* _Task statement_
Every entry in this listing should be written out exactly.

=======

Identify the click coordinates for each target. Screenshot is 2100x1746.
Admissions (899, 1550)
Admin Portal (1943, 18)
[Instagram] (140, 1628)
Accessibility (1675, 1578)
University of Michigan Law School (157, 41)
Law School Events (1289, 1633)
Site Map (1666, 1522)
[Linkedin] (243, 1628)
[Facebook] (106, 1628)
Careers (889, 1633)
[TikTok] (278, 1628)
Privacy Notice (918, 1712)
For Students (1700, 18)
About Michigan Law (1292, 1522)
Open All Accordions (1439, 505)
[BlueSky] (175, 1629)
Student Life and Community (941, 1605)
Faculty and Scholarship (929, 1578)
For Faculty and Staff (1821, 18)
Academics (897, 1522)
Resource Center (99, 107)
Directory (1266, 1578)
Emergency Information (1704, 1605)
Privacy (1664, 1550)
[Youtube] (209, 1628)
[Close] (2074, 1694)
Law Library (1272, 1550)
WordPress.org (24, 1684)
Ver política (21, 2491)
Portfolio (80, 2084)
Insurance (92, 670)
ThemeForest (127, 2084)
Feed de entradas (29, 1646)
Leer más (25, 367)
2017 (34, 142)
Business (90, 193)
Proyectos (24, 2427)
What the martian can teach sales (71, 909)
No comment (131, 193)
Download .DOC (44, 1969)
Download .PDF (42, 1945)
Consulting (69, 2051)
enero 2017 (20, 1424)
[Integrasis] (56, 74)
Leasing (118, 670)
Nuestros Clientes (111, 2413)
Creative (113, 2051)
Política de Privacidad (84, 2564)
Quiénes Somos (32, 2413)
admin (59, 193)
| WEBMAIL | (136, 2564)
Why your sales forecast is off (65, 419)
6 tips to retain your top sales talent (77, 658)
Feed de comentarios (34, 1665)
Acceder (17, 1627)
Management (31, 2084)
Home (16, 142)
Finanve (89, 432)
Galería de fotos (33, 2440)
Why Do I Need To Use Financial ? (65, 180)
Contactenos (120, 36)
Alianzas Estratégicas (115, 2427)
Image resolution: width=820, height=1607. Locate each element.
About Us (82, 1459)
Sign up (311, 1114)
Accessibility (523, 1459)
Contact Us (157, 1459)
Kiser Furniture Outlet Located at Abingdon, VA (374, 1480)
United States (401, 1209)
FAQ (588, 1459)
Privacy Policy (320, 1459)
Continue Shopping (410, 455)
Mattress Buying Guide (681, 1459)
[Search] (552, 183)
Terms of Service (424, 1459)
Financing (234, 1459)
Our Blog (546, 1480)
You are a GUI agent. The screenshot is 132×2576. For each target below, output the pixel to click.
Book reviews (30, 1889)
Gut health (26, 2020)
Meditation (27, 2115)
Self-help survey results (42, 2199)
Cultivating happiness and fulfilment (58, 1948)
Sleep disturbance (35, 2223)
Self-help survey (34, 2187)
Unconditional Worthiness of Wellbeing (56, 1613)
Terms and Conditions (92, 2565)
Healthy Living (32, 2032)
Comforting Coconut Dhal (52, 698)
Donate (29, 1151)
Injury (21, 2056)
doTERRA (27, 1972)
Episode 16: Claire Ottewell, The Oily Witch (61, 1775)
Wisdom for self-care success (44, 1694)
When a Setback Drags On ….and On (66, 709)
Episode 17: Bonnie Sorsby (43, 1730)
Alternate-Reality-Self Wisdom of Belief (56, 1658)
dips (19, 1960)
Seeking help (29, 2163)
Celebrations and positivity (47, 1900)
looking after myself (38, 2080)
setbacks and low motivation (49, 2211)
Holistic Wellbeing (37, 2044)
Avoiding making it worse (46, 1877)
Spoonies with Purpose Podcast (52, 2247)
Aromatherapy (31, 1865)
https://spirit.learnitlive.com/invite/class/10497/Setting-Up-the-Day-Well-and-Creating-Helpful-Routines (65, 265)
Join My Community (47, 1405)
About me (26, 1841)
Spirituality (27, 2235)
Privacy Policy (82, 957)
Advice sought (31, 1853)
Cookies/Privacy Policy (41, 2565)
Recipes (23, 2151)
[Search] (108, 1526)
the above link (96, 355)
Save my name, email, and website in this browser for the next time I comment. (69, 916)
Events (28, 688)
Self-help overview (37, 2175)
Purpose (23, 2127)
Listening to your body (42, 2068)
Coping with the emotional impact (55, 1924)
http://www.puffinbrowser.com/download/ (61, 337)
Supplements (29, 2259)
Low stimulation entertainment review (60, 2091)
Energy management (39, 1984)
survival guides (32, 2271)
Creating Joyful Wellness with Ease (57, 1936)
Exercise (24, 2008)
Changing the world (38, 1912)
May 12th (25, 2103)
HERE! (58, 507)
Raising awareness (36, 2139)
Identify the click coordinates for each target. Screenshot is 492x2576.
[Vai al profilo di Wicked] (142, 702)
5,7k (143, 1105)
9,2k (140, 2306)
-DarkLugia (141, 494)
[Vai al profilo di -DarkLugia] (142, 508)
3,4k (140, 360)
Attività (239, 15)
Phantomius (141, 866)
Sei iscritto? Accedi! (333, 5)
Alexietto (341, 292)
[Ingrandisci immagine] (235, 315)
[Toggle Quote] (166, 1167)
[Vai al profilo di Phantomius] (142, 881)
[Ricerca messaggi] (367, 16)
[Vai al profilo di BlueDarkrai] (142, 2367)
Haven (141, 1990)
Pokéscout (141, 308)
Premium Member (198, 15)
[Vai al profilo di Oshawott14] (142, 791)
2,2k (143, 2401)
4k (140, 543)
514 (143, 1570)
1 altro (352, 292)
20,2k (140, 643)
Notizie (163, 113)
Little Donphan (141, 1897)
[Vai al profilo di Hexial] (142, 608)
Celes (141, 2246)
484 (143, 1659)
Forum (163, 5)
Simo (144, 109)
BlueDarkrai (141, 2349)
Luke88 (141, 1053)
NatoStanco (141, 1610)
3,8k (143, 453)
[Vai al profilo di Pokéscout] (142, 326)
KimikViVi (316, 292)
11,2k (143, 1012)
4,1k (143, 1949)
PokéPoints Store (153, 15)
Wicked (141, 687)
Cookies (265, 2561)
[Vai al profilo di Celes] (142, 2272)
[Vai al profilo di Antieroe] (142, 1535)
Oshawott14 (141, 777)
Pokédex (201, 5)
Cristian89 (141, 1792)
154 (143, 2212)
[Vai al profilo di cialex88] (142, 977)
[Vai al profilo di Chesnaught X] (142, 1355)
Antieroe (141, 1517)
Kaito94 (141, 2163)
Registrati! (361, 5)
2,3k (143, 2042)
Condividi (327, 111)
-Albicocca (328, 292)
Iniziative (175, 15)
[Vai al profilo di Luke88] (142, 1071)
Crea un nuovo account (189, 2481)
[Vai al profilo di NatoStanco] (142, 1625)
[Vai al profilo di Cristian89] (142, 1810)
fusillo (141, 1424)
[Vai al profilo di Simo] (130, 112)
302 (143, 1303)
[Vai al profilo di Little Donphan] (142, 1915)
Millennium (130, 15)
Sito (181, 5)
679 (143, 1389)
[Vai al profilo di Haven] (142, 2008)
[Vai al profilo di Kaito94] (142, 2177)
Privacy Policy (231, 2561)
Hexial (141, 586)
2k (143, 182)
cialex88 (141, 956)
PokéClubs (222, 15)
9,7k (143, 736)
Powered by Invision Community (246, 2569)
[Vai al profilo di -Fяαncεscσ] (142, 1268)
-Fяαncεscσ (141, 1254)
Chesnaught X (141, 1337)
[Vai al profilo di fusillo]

=======

* _Written response_
Identify the click coordinates for each target. Screenshot is 2100x1746.
Admissions (899, 1550)
Admin Portal (1943, 18)
[Instagram] (140, 1628)
Accessibility (1675, 1578)
University of Michigan Law School (157, 41)
Law School Events (1289, 1633)
Site Map (1666, 1522)
[Linkedin] (243, 1628)
[Facebook] (106, 1628)
Careers (889, 1633)
[TikTok] (278, 1628)
Privacy Notice (918, 1712)
For Students (1700, 18)
About Michigan Law (1292, 1522)
Open All Accordions (1439, 505)
[BlueSky] (175, 1629)
Student Life and Community (941, 1605)
Faculty and Scholarship (929, 1578)
For Faculty and Staff (1821, 18)
Academics (897, 1522)
Resource Center (99, 107)
Directory (1266, 1578)
Emergency Information (1704, 1605)
Privacy (1664, 1550)
[Youtube] (209, 1628)
[Close] (2074, 1694)
Law Library (1272, 1550)
WordPress.org (24, 1684)
Ver política (21, 2491)
Portfolio (80, 2084)
Insurance (92, 670)
ThemeForest (127, 2084)
Feed de entradas (29, 1646)
Leer más (25, 367)
2017 (34, 142)
Business (90, 193)
Proyectos (24, 2427)
What the martian can teach sales (71, 909)
No comment (131, 193)
Download .DOC (44, 1969)
Download .PDF (42, 1945)
Consulting (69, 2051)
enero 2017 (20, 1424)
[Integrasis] (56, 74)
Leasing (118, 670)
Nuestros Clientes (111, 2413)
Creative (113, 2051)
Política de Privacidad (84, 2564)
Quiénes Somos (32, 2413)
admin (59, 193)
| WEBMAIL | (136, 2564)
Why your sales forecast is off (65, 419)
6 tips to retain your top sales talent (77, 658)
Feed de comentarios (34, 1665)
Acceder (17, 1627)
Management (31, 2084)
Home (16, 142)
Finanve (89, 432)
Galería de fotos (33, 2440)
Why Do I Need To Use Financial ? (65, 180)
Contactenos (120, 36)
Alianzas Estratégicas (115, 2427)
Image resolution: width=820, height=1607. Locate each element.
About Us (82, 1459)
Sign up (311, 1114)
Accessibility (523, 1459)
Contact Us (157, 1459)
Kiser Furniture Outlet Located at Abingdon, VA (374, 1480)
United States (401, 1209)
FAQ (588, 1459)
Privacy Policy (320, 1459)
Continue Shopping (410, 455)
Mattress Buying Guide (681, 1459)
[Search] (552, 183)
Terms of Service (424, 1459)
Financing (234, 1459)
Our Blog (546, 1480)
You are a GUI agent. The screenshot is 132×2576. For each target below, output the pixel to click.
Book reviews (30, 1889)
Gut health (26, 2020)
Meditation (27, 2115)
Self-help survey results (42, 2199)
Cultivating happiness and fulfilment (58, 1948)
Sleep disturbance (35, 2223)
Self-help survey (34, 2187)
Unconditional Worthiness of Wellbeing (56, 1613)
Terms and Conditions (92, 2565)
Healthy Living (32, 2032)
Comforting Coconut Dhal (52, 698)
Donate (29, 1151)
Injury (21, 2056)
doTERRA (27, 1972)
Episode 16: Claire Ottewell, The Oily Witch (61, 1775)
Wisdom for self-care success (44, 1694)
When a Setback Drags On ….and On (66, 709)
Episode 17: Bonnie Sorsby (43, 1730)
Alternate-Reality-Self Wisdom of Belief (56, 1658)
dips (19, 1960)
Seeking help (29, 2163)
Celebrations and positivity (47, 1900)
looking after myself (38, 2080)
setbacks and low motivation (49, 2211)
Holistic Wellbeing (37, 2044)
Avoiding making it worse (46, 1877)
Spoonies with Purpose Podcast (52, 2247)
Aromatherapy (31, 1865)
https://spirit.learnitlive.com/invite/class/10497/Setting-Up-the-Day-Well-and-Creating-Helpful-Routines (65, 265)
Join My Community (47, 1405)
About me (26, 1841)
Spirituality (27, 2235)
Privacy Policy (82, 957)
Advice sought (31, 1853)
Cookies/Privacy Policy (41, 2565)
Recipes (23, 2151)
[Search] (108, 1526)
the above link (96, 355)
Save my name, email, and website in this browser for the next time I comment. (69, 916)
Events (28, 688)
Self-help overview (37, 2175)
Purpose (23, 2127)
Listening to your body (42, 2068)
Coping with the emotional impact (55, 1924)
http://www.puffinbrowser.com/download/ (61, 337)
Supplements (29, 2259)
Low stimulation entertainment review (60, 2091)
Energy management (39, 1984)
survival guides (32, 2271)
Creating Joyful Wellness with Ease (57, 1936)
Exercise (24, 2008)
Changing the world (38, 1912)
May 12th (25, 2103)
HERE! (58, 507)
Raising awareness (36, 2139)
Identify the click coordinates for each target. Screenshot is 492x2576.
[Vai al profilo di Wicked] (142, 702)
5,7k (143, 1105)
9,2k (140, 2306)
-DarkLugia (141, 494)
[Vai al profilo di -DarkLugia] (142, 508)
3,4k (140, 360)
Attività (239, 15)
Phantomius (141, 866)
Sei iscritto? Accedi! (333, 5)
Alexietto (341, 292)
[Ingrandisci immagine] (235, 315)
[Toggle Quote] (166, 1167)
[Vai al profilo di Phantomius] (142, 881)
[Ricerca messaggi] (367, 16)
[Vai al profilo di BlueDarkrai] (142, 2367)
Haven (141, 1990)
Pokéscout (141, 308)
Premium Member (198, 15)
[Vai al profilo di Oshawott14] (142, 791)
2,2k (143, 2401)
4k (140, 543)
514 (143, 1570)
1 altro (352, 292)
20,2k (140, 643)
Notizie (163, 113)
Little Donphan (141, 1897)
[Vai al profilo di Hexial] (142, 608)
Celes (141, 2246)
484 (143, 1659)
Forum (163, 5)
Simo (144, 109)
BlueDarkrai (141, 2349)
Luke88 (141, 1053)
NatoStanco (141, 1610)
3,8k (143, 453)
[Vai al profilo di Pokéscout] (142, 326)
KimikViVi (316, 292)
11,2k (143, 1012)
4,1k (143, 1949)
PokéPoints Store (153, 15)
Wicked (141, 687)
Cookies (265, 2561)
[Vai al profilo di Celes] (142, 2272)
[Vai al profilo di Antieroe] (142, 1535)
Oshawott14 (141, 777)
Pokédex (201, 5)
Cristian89 (141, 1792)
154 (143, 2212)
[Vai al profilo di cialex88] (142, 977)
[Vai al profilo di Chesnaught X] (142, 1355)
Antieroe (141, 1517)
Kaito94 (141, 2163)
Registrati! (361, 5)
2,3k (143, 2042)
Condividi (327, 111)
-Albicocca (328, 292)
Iniziative (175, 15)
[Vai al profilo di Luke88] (142, 1071)
Crea un nuovo account (189, 2481)
[Vai al profilo di NatoStanco] (142, 1625)
[Vai al profilo di Cristian89] (142, 1810)
fusillo (141, 1424)
[Vai al profilo di Simo] (130, 112)
302 (143, 1303)
[Vai al profilo di Little Donphan] (142, 1915)
Millennium (130, 15)
Sito (181, 5)
679 (143, 1389)
[Vai al profilo di Haven] (142, 2008)
[Vai al profilo di Kaito94] (142, 2177)
Privacy Policy (231, 2561)
Hexial (141, 586)
2k (143, 182)
cialex88 (141, 956)
PokéClubs (222, 15)
9,7k (143, 736)
Powered by Invision Community (246, 2569)
[Vai al profilo di -Fяαncεscσ] (142, 1268)
-Fяαncεscσ (141, 1254)
Chesnaught X (141, 1337)
[Vai al profilo di fusillo]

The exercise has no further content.